### EXERCISE
Scale the click coordinates in the answers by 2.55, rounding each to a whole number with halves rounded up. Rewrite in full every line from the line with "Viewport: 469px width, 264px height." up to and including the line with "pos(59,247)", leaving all other text unchanged.

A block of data
=====
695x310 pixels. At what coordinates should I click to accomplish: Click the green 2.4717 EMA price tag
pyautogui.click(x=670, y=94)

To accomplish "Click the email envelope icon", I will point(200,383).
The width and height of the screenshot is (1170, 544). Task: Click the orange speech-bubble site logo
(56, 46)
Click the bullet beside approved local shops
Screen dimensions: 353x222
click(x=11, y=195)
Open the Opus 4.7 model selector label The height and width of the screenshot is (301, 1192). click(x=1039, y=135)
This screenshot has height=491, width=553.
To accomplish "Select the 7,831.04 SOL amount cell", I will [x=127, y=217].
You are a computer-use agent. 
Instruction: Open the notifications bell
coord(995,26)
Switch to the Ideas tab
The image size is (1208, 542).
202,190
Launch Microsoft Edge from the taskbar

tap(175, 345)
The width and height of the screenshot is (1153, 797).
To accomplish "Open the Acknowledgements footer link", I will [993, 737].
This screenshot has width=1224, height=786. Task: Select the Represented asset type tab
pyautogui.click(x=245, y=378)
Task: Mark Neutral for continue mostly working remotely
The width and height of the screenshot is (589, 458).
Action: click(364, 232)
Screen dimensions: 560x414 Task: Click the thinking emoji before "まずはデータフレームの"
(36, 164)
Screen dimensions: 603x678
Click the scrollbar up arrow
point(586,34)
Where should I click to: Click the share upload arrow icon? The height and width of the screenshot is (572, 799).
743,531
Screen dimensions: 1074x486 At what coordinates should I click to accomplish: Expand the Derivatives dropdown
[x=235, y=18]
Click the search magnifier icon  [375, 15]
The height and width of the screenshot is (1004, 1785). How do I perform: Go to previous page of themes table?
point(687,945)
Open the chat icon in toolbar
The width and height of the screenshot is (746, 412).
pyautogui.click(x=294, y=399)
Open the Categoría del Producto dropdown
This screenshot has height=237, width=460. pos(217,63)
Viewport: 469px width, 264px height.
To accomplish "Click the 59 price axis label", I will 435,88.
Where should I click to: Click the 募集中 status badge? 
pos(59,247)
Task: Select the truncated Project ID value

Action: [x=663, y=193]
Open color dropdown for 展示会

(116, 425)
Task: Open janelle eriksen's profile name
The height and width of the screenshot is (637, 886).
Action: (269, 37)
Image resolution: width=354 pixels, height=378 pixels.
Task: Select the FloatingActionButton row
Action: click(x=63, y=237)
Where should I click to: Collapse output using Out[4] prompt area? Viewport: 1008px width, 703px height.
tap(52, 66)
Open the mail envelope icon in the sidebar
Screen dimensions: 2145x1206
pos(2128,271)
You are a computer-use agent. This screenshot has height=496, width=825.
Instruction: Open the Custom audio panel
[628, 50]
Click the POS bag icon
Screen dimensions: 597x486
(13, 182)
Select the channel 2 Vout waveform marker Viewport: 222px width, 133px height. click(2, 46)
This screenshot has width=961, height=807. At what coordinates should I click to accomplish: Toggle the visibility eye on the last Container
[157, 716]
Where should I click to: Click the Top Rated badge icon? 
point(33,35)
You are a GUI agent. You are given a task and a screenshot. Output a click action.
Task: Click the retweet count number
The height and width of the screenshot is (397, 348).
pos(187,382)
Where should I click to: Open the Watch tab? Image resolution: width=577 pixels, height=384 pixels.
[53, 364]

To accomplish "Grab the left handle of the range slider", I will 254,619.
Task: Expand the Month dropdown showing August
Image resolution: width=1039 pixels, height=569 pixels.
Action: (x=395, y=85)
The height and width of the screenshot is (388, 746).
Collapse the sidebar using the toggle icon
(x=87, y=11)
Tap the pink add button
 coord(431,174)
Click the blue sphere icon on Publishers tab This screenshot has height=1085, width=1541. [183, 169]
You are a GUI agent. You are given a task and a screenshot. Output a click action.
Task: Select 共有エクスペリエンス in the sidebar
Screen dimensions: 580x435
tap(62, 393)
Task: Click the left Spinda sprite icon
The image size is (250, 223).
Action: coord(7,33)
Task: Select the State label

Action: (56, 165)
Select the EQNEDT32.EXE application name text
=====
### ANSWER IN FULL
Viewport: 469px width, 264px height.
To accomplish "Click the 59 price axis label", I will 1109,224.
Where should I click to: Click the 募集中 status badge? 
pos(150,630)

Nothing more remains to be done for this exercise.